In Gary Paul Nabhan’s book, Coming Home to Eat: The Pleasures and Politics of Local Foods, he recounts his own attempt to eat four out of five things from within a 400km (250 mile) radius of his home in Arizona for the period of one year. He dubbed this radius his food shed, and he was mostly successful in his quest although he made many compromises based more on politics than practicality. Nabhan describes in detail the politics of food including the ecological cost of food production. The book is a worthwhile read if one is interested in the geopolitics of food and I heartily recommend it.
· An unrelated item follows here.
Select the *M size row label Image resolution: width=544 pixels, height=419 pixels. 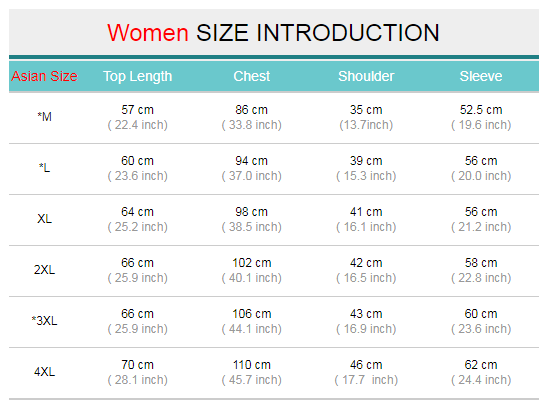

On one level, I strongly support the spirit of Smith and MacKinnon’s position; I particularly empathize with their comment about flavorless fruit and vegetables sold out of season.
However, noble though their motives are, I cannot support the overall idea that we ought to only eat from our local food shed.
Their contention of “fossil fuels bad” begs the question of how they got to the strawberry fields to begin with. Did they drive or take public transit? Both methods require fossil fuels. I know this is a straw man argument, but I could not let it pass. Furthermore, immigrants to BC imported grain and sugar – if one does not want to eat sugar for political reasons, that’s one thing, but to exclude it simply due to an arbitrary map line strikes me as impractical. Ditto the flour and grains.
What about coffee? Chocolate? Vanilla? Olive oil? Not in BC. How about citrus fruits? In winter, lemons, limes, oranges, mandarins, grapefruit and others are as close as most of us in Vancouver will come to fresh seasonal fruit.
Another issue is cost. Food, good fresh local seasonal and well raised and bred, should be easily accessible to everyone. In North America, people seem to have a love affair with over processed and over packaged ready to eat food. In no small part this is the result of good marketing and cheap prices; eating a healthy diet requires a lot of attention to ingredient lists and access to a healthy food budget; therein lays the core of the problem. Smith and MacKinnon may have the means to pay $11/kg for local honey, but with the average family income in the $50K range, that’s a hard sell for most people.
I try to support local farmers as much as I can: I do most of my fruit and vegetable shopping at the farmer’s market between Victoria Day and Thanksgiving; I buy free range beef, pork, and lamb from farmers in bulk – the joy of the large freezer in the garage.
Ideally I’d buy nothing but adjectival (free-range organic shade grown pesticide free unmedicated additive free non-genetically modified) food products. Like most people however, I have a finite budget with which to feed my family; I also only have so much capacity for research to check all the sources of my food. I already spend what some people would consider an inordinate amount of time cooking and baking, preserving, canning, and freezing. There is a limit to what one person can do.
This is in no small part why I am a member of the Slow Food movement. I joined because I think food is undervalued – not in terms of price, although there are arguments to be made there – but in terms of health and wellbeing and our connection to the farmers who keep us fed. The big grocery chains now carry a majority of pre-packaged pre-prepared processed food; or, as a friend of mine quipped, the now carry food over ingredients.
What we really need is not to limit our food shed, but rather follow Slow Food’s position of eco-gastronomy – choosing and eating foods that are the product of sustainable agriculture, whether organic or conventional. We need not deprive ourselves of foods simply because they come from afar.